In the meantime, Phil (Ty Burrell) and Luke (Nolan Gould) arrive at Jay's to hang out with Manny (Rico Rodriguez) and Gloria (Sofía Vergara) by the pool. While Gloria enjoys the sun in her swim suit, a drone flies around her spying her and recording her with its camera. Phil, Luke and Manny try to destroy the drone or drift it away but a series of events leads to a video of Phil exposing his genitals being uploaded on YouTube and going viral. The three of them take it personally and they want to find the source that controls the drone by following it on bicycles, including a pink sparkly bicycle borrowed by Manny from Lizzie (Millie Bobby Brown), leading to a bike crash and another video being uploaded on YouTube with their failure. After that, they are determined to break the camera by throwing balls at the drone while Jay joins their attempt. Finally, the drone is destroyed by Gloria who shoots it with a gun from the balcony, leading the men to believe that they are the ones who took it down.

Meanwhile, Haley (Sarah Hyland), Chase (Robbie Amell) and Andy (Adam DeVine) are on a double date but Andy’s girlfriend, Beth (Laura Ashley Samuels), fails to appear once again, which makes Haley even more suspicious if her being Andy's girlfriend is only in his mind.

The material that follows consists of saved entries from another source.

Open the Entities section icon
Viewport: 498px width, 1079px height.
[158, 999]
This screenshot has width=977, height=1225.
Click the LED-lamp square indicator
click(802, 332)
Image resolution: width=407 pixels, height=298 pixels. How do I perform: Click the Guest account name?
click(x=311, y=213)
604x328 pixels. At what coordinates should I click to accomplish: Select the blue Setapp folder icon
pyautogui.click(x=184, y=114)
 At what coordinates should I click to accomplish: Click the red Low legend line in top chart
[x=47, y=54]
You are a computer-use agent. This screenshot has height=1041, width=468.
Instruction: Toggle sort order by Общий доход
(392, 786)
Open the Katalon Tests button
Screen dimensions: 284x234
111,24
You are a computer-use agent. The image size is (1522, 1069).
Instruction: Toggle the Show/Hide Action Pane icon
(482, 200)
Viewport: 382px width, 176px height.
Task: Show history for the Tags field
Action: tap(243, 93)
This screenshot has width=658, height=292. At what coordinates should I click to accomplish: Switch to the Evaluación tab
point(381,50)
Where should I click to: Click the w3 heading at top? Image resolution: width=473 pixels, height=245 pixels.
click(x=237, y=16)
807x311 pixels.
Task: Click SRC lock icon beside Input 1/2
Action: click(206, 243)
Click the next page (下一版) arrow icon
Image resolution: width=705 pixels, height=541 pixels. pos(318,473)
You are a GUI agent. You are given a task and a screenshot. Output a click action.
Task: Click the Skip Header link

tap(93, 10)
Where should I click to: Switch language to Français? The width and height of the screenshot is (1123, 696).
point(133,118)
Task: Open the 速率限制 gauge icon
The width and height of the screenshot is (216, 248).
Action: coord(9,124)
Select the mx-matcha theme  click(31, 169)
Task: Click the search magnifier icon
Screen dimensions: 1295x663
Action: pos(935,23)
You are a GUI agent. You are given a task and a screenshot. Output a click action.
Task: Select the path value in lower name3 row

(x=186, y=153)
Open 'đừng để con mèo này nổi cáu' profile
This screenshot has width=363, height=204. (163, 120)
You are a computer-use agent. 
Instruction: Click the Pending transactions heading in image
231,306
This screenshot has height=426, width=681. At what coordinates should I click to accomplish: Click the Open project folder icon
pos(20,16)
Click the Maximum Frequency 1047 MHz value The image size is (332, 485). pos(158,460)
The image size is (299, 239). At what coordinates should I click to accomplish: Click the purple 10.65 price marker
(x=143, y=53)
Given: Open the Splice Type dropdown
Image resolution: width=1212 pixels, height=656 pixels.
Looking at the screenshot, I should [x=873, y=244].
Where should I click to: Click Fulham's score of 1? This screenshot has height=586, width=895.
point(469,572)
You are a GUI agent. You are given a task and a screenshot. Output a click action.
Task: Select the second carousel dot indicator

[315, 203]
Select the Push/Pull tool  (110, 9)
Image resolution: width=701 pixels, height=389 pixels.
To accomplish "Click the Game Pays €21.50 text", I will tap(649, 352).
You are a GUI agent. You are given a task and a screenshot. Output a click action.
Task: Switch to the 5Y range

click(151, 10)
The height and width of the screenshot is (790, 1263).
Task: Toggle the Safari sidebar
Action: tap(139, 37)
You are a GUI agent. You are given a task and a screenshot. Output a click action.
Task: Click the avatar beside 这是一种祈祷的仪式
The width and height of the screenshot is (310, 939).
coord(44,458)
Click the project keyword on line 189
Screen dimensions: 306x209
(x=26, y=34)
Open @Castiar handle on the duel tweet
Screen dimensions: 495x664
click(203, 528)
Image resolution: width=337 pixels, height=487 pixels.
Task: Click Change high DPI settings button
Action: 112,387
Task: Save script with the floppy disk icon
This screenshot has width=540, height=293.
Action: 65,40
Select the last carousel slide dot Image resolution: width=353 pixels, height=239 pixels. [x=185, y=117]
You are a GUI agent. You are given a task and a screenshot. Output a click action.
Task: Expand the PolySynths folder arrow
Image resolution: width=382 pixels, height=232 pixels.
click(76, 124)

Later on, Andy ends up in the hospital with appendicitis and Haley rushes to his side. At the hospital, Andy is on drugs and falls asleep which gives Haley the opportunity to confess her feelings towards him right before Beth walks in. Haley, stunned seeing her there, leaves the room and Andy opens his eyes revealing that he was not sleeping while Haley was talking to him.

==Reception==

===Ratings===
The episode was watched by an audience of 9.61 million people, up by 0.29 from the previous episode.

===Reviews===
The episode received positive reviews.

Gwen Ihnat of The A.V. Club awarded the episode an A− saying that it was another stellar episode. "The episode offers everything we watch Modern Family for. [...] [the] sixth season can also offer a cast at the top of its game, that absolutely knows how to play off of each other".

Lisa Fernandes of Next Projection rated the episode with 7.9/10 concluding that "Modern Family continues to be the ultimate mixed bag, giving us the worst and best a sitcom can offer in the same season. This episode is an improvement over last week’s, but continues to display flaws and imperfections." Fernandes praised the storyline of Haley and Andy saying that it "is the best thing [the show] has done since the kids have started to age".

Ashley Bissette Sumerel of TV Fanatic rated the episode with 3.5/5 saying that it offered plenty of hilarious moments, but there was something lacking. She further went on to praise the Haley and Andy's storyline, saying it is "something [she's] excited to see moving forward" and labeling their conclusion as "a touching moment that may just be setting us up for a future between these two after all".